Recordé entonces uno de los libros que nos acompaño este verano, Born To Run de Christopher McDougall. El autor busca en unos cañones remotos del desierto mexicano a una tribu misteriosamente capaz de correr largas distancias más rápido que nadie, los Tarahumara. En el proceso de descubrir el secreto de los Tarahuamara, y de participar casi sin quererlo en la organización de un desafío entre la mítica tribu y los ultramaratonistas más famosos de Estados Unidos (desafío que se sigue repitiendo; los interesados pueden presentarse en la estación de ómnibus de Mazatlán el 25 de febrero), el libro de McDougall viene –como todo buen non-fiction– con una teoría.
La gran ventaja evolutiva del ser humano, según le explican a McDougall, es su capacidad para correr largas distancias. En el lenguaje de Darwin-For-Dummies: ¿para qué nos bajamos de los árboles y nos volvimos bípedos? ¿Qué ventaja pudo tener sacrificar dos extremidades, que nuestros predadores y nuestras presas sí usaban (y usan) para corrernos o para escaparse de nosotros? El ser humano compensó por esa menor velocidad con una mayor resistencia, en parte como resultado de una capacidad bastante única: la poder respirar a un ritmo independiente del ritmo al que se corre, que en todos los cuadrúpedos están en sincronía.
Las presas de los primeros humanoides podían ser víctimas de la “caza por persistencia”: sí, el venado corría más rápido, pero tenía menos aguante. Sólo había que perseguirlo hasta que se cansara. (Nota mía: no me convence; mi intuición es que las manos libres eran útiles por otro motivo, y muy anterior al diseño de herramientas: la maravillosa arma ofensiva-defensiva consistente en el lanzamiento de piedras).
Un corolario de esa esencia corredora del ser humano es que nuestro cuerpo está perfectamente diseñado para ello, por la implacable e inconsciente selección natural: el que no corría, moría; el que tenía una deformidad genética que azarosamente lo llevaba a correr mejor, sobrevivía, se reproducía y transmitía esa deformidad (repentinamente llamada “virtud”) a la generación siguiente.

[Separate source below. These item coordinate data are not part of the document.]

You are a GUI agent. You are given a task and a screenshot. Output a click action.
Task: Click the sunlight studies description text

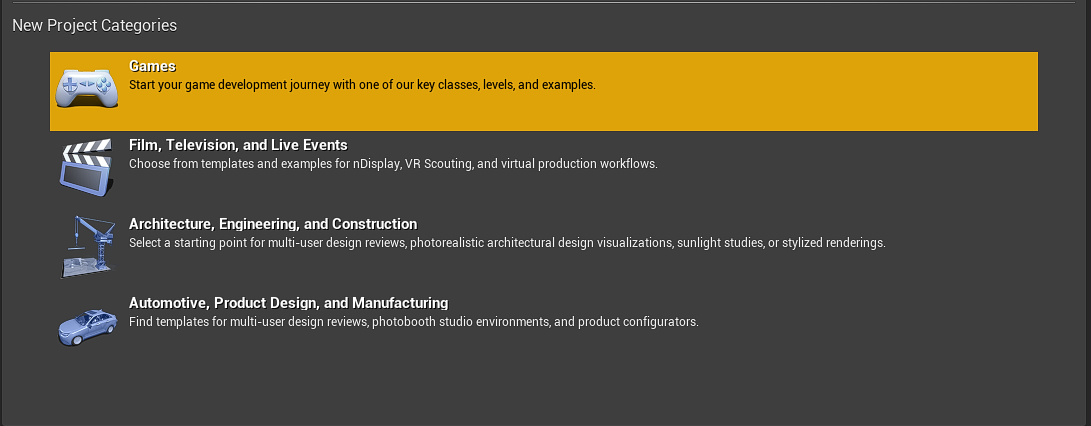(507, 243)
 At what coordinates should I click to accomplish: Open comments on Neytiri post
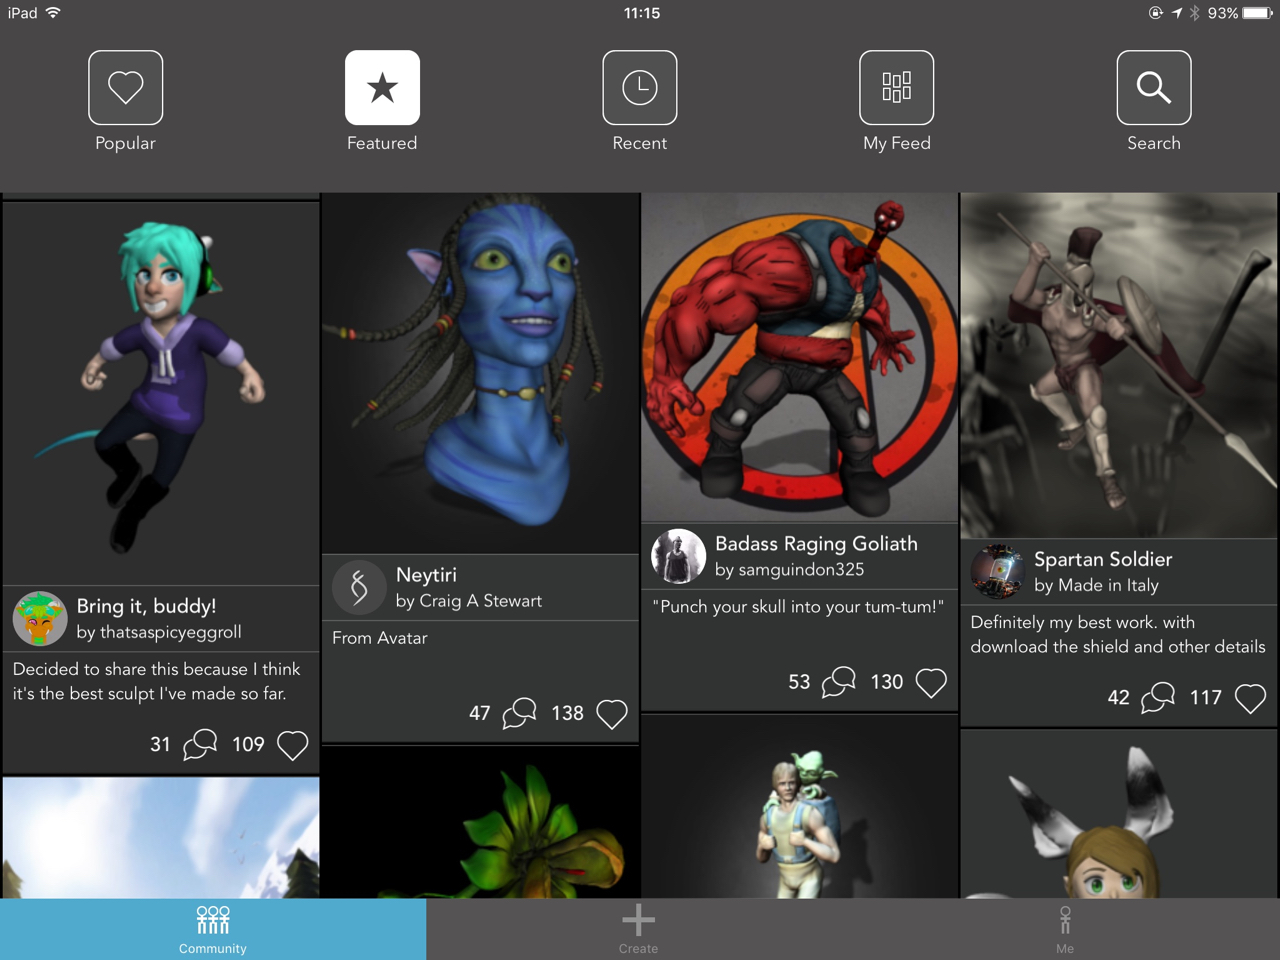519,713
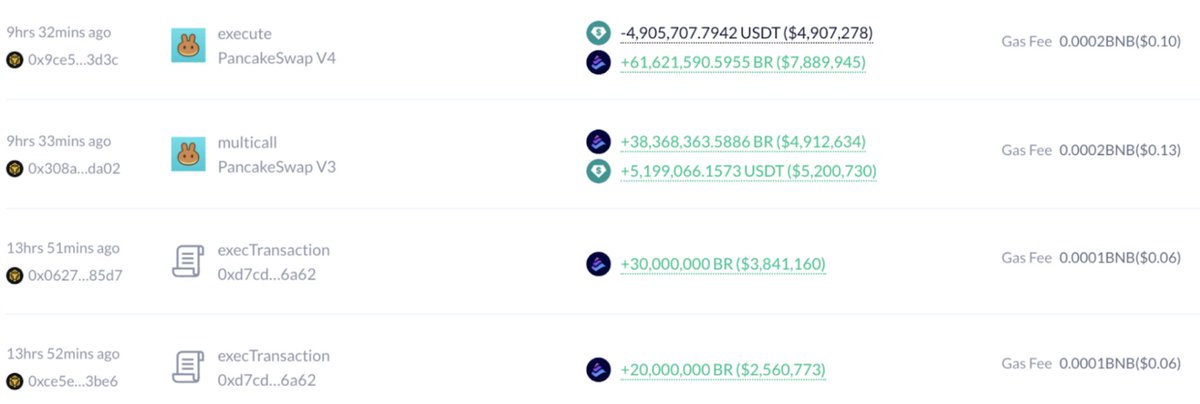Click the PancakeSwap V4 bunny icon
The width and height of the screenshot is (1200, 404).
(x=189, y=46)
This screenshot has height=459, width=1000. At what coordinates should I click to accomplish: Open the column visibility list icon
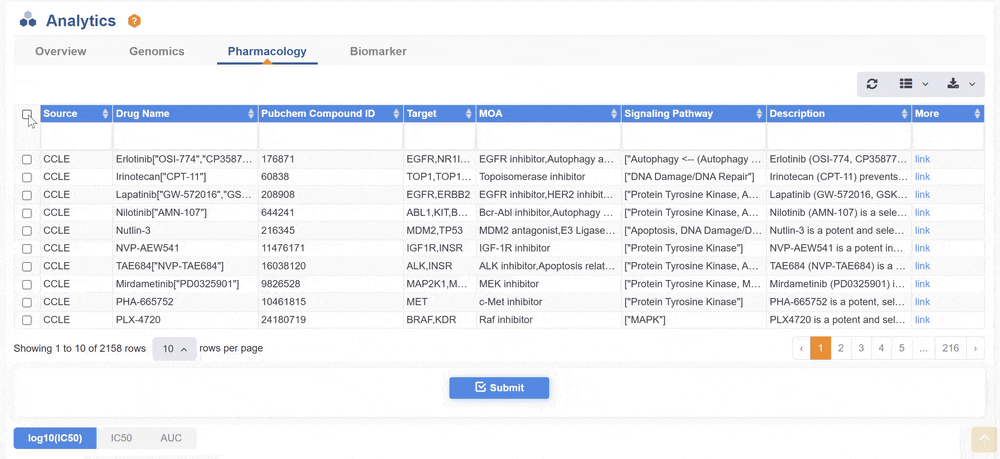click(913, 84)
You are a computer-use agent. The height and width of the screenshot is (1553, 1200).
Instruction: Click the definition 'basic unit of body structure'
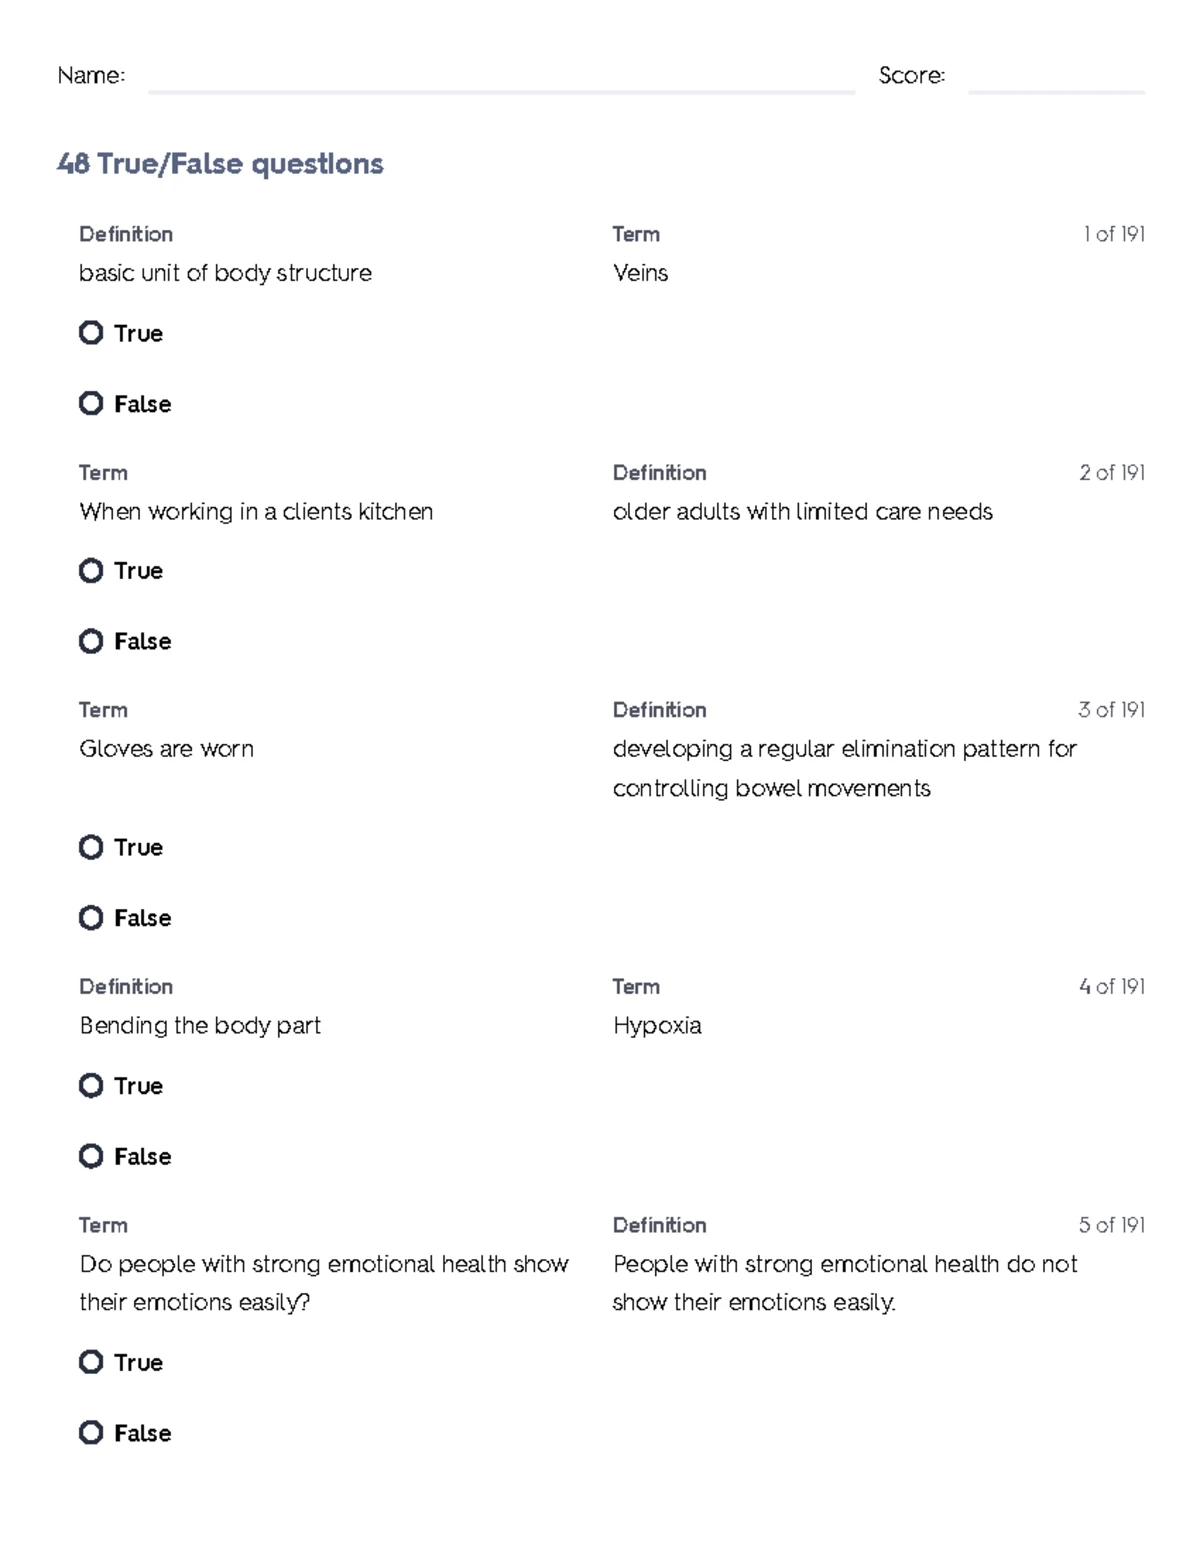coord(225,273)
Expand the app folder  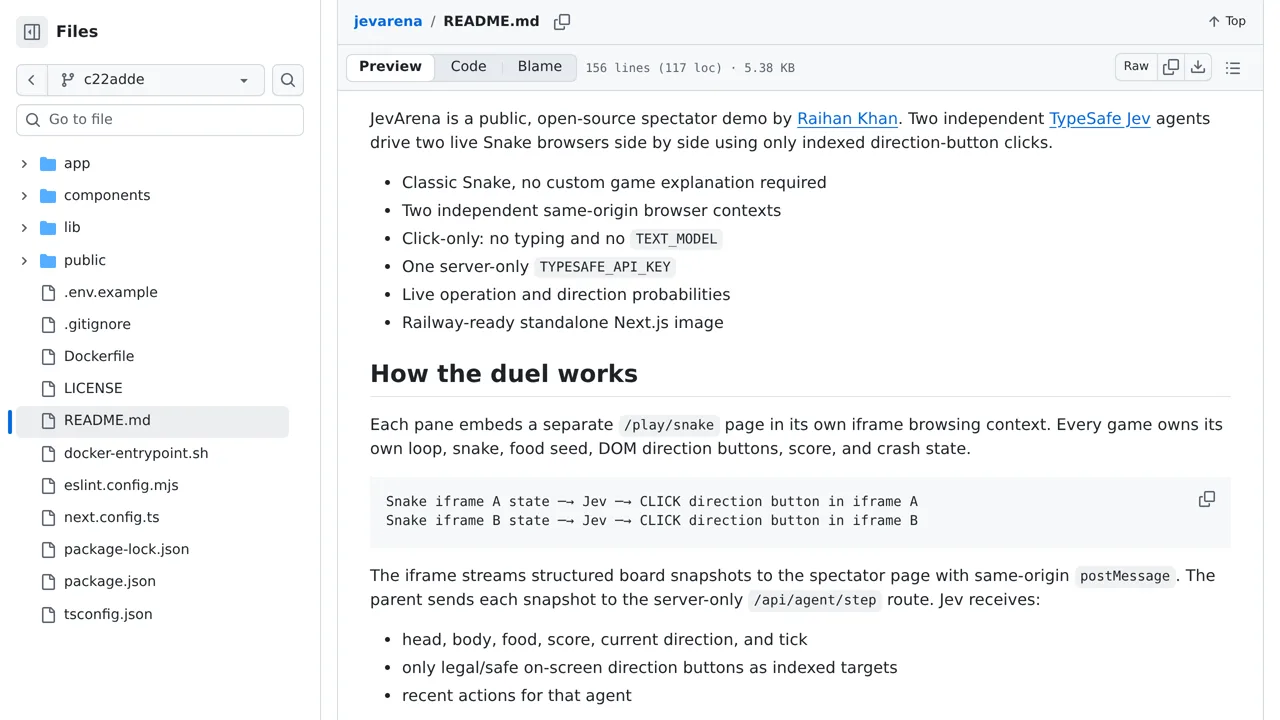pos(24,163)
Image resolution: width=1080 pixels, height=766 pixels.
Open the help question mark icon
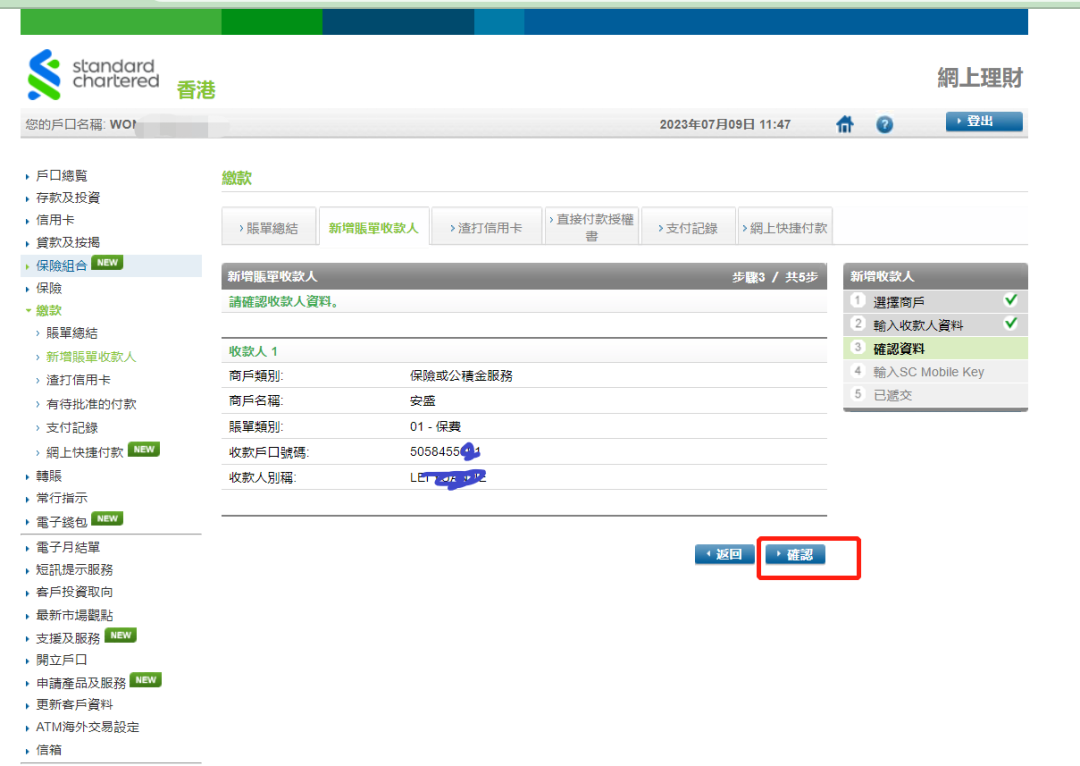(x=884, y=125)
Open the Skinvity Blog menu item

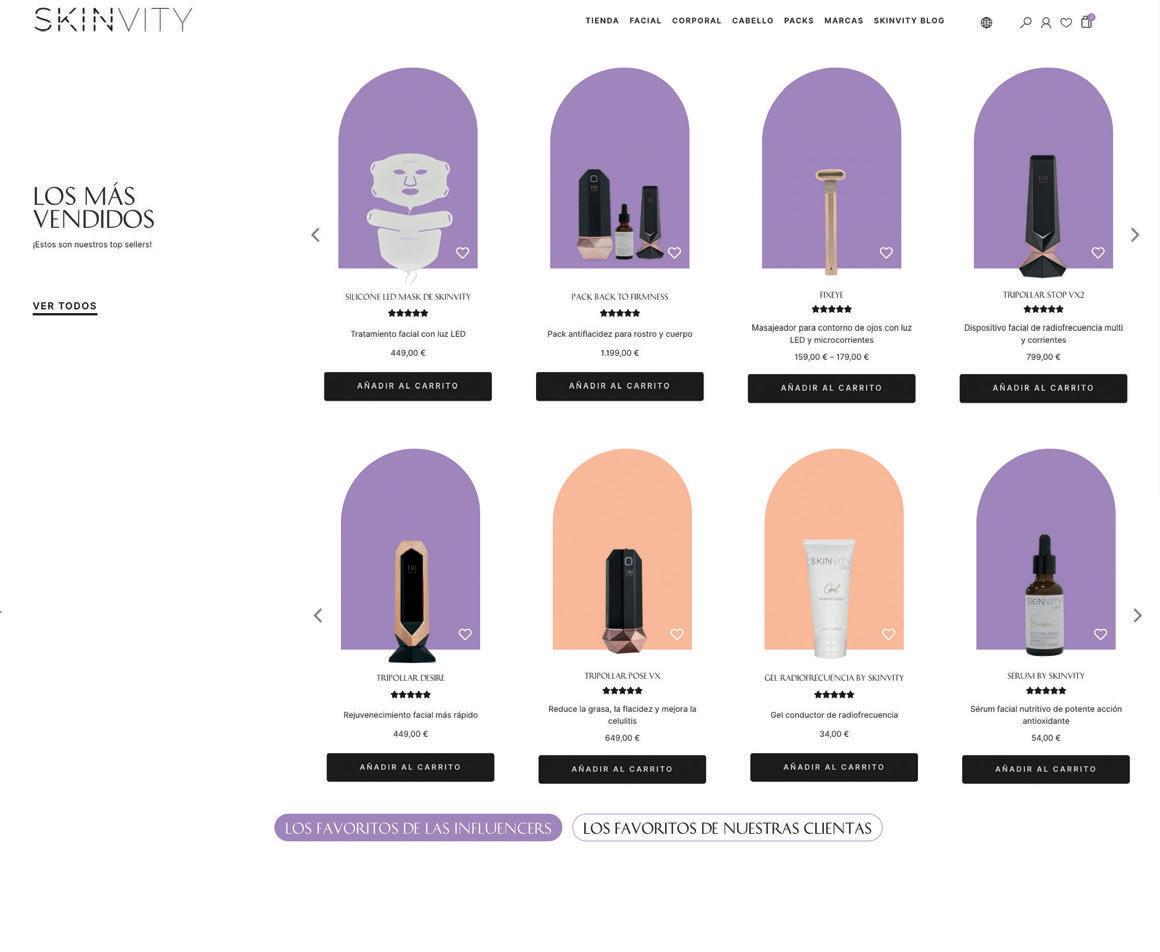[x=908, y=21]
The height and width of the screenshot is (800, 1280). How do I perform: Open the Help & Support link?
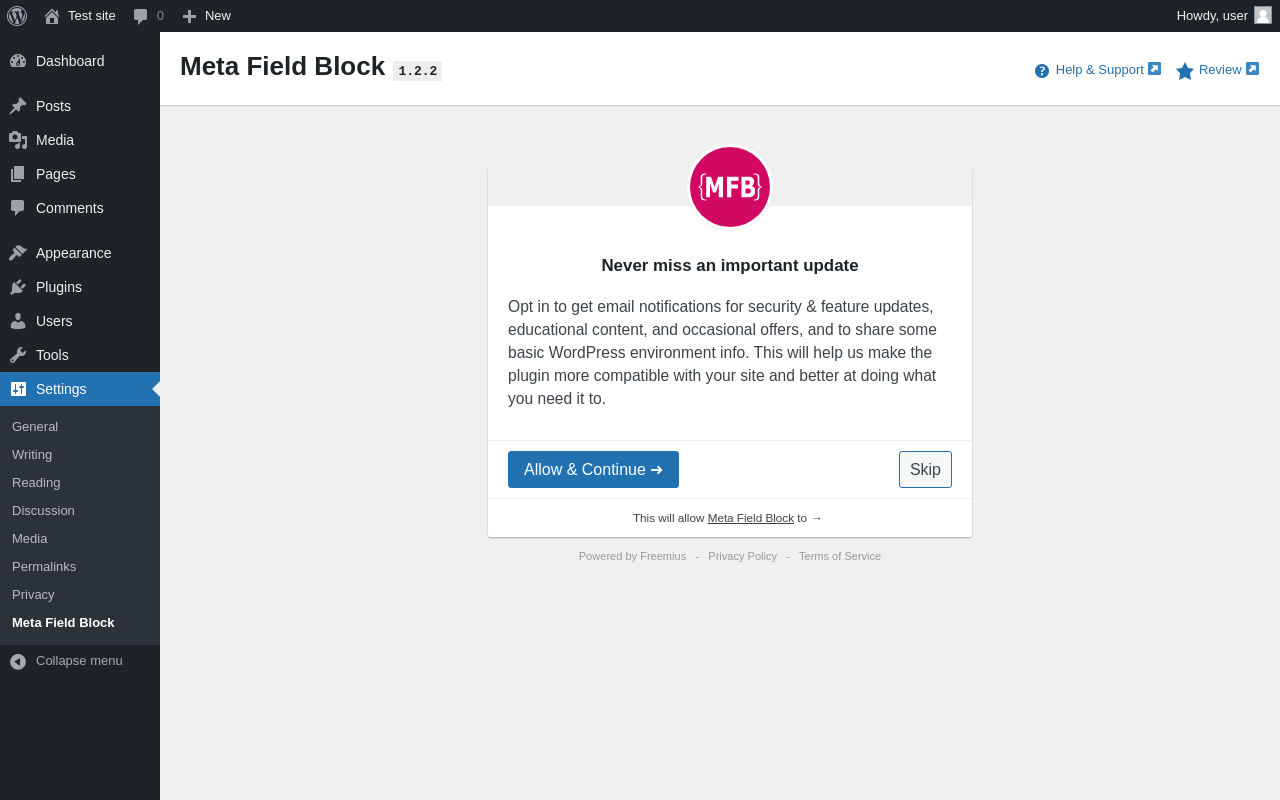click(x=1098, y=70)
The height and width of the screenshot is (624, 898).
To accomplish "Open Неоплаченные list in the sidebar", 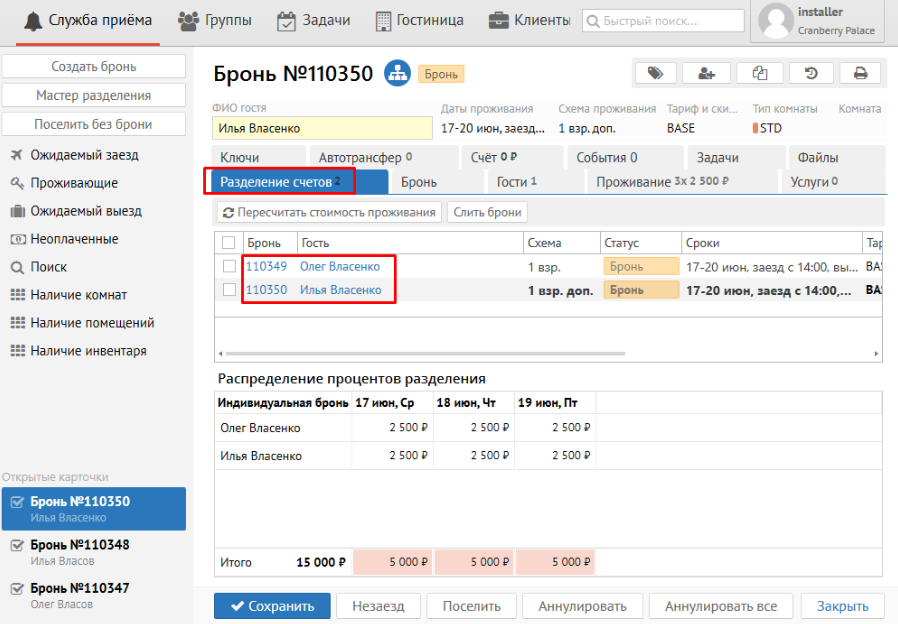I will click(74, 239).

Esa sucesión dio lugar, según McDougall, a un diseño perfecto de nuestras extremidades, incluido nuestro pie, para correr. El uso de superzapatillas de correr ignoró todas esas ventajas evolutivas, y a cambio de permitirnos pasos más saltarines y veloces, nos arruinó los pies: desde los años 70, cuando se popularizaron las zapatillas para correr, aumentó mucho la incidencia de lesiones. En particular, las lesiones del talón. Corriendo descalzo, instintivamente el pie se apoya más adelante y en los costados, y los pasos son más cortos. Corriendo con Nike YouNameIt, se dan golpes fuertes con el talón, en la ilusión de que ese par de centímetros de colchón de agua protege a tu talón de todo. Y el talón quizás es innecesario: la pierna ortopédica de Pistorius no lo tiene.
Solución: correr descalzo. Problemas: las superficies duras fabricadas por el ser humano; las plantas del pie blandas, no curtidas por años de andar en patas sino malcriadas por esos guantes para pie que llamamos calzado.
Deprimido tras esos doscientos metros en zapatillas, decidí probar. Las escondí en un arbusto del Rosedal. Pasos cortos, apoyo adelante y al costado. No hacía falta repetírmelo: el cuerpo lo pedía solo. Volví a imaginar a los Tarahumara en el desierto en su carrera eterna y misteriosa. De Aquiles ya me había olvidado.